**Extracted records**

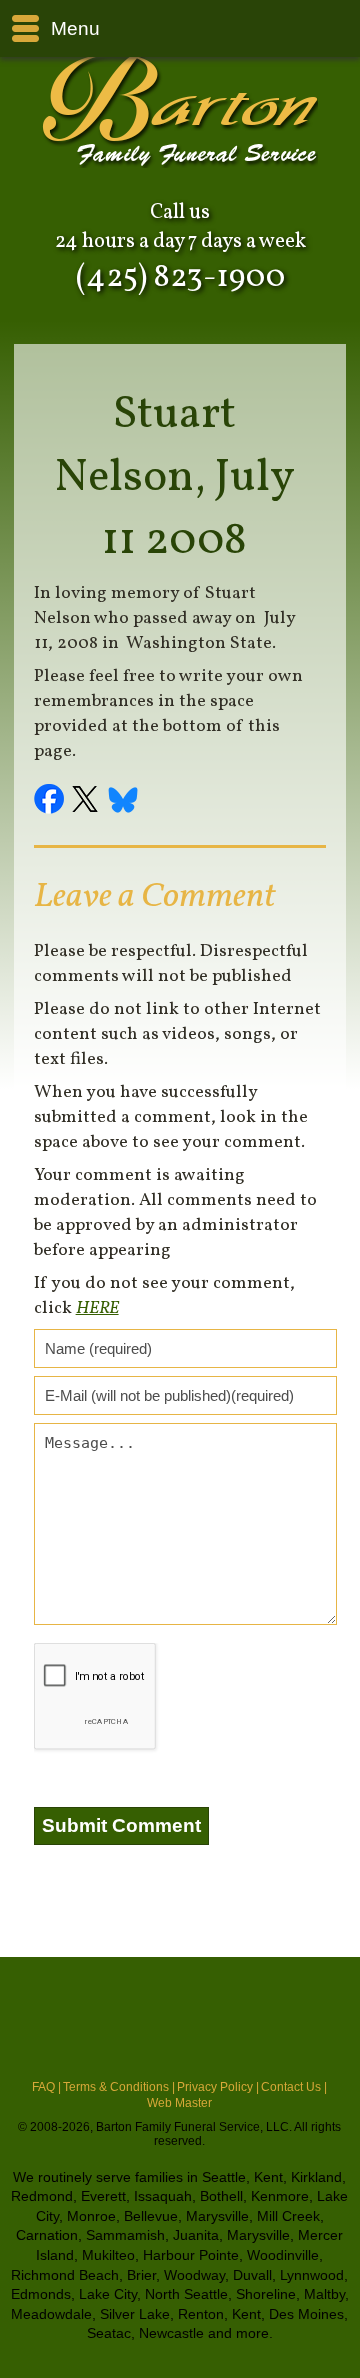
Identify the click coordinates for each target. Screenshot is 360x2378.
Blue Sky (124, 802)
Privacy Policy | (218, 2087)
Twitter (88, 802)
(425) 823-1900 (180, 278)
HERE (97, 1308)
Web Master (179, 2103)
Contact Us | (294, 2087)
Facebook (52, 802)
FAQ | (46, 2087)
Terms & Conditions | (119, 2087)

**EXERCISE PROMPT**
Word-for-word copy, no pictures: write out the entries above in full.

**SOLUTION FOR THIS EXERCISE**
Identify the click coordinates for each target. Screenshot is 360x2378.
Blue Sky (124, 802)
Privacy Policy | (218, 2087)
Twitter (88, 802)
(425) 823-1900 (180, 278)
HERE (97, 1308)
Web Master (179, 2103)
Contact Us | (294, 2087)
Facebook (52, 802)
FAQ | (46, 2087)
Terms & Conditions | (119, 2087)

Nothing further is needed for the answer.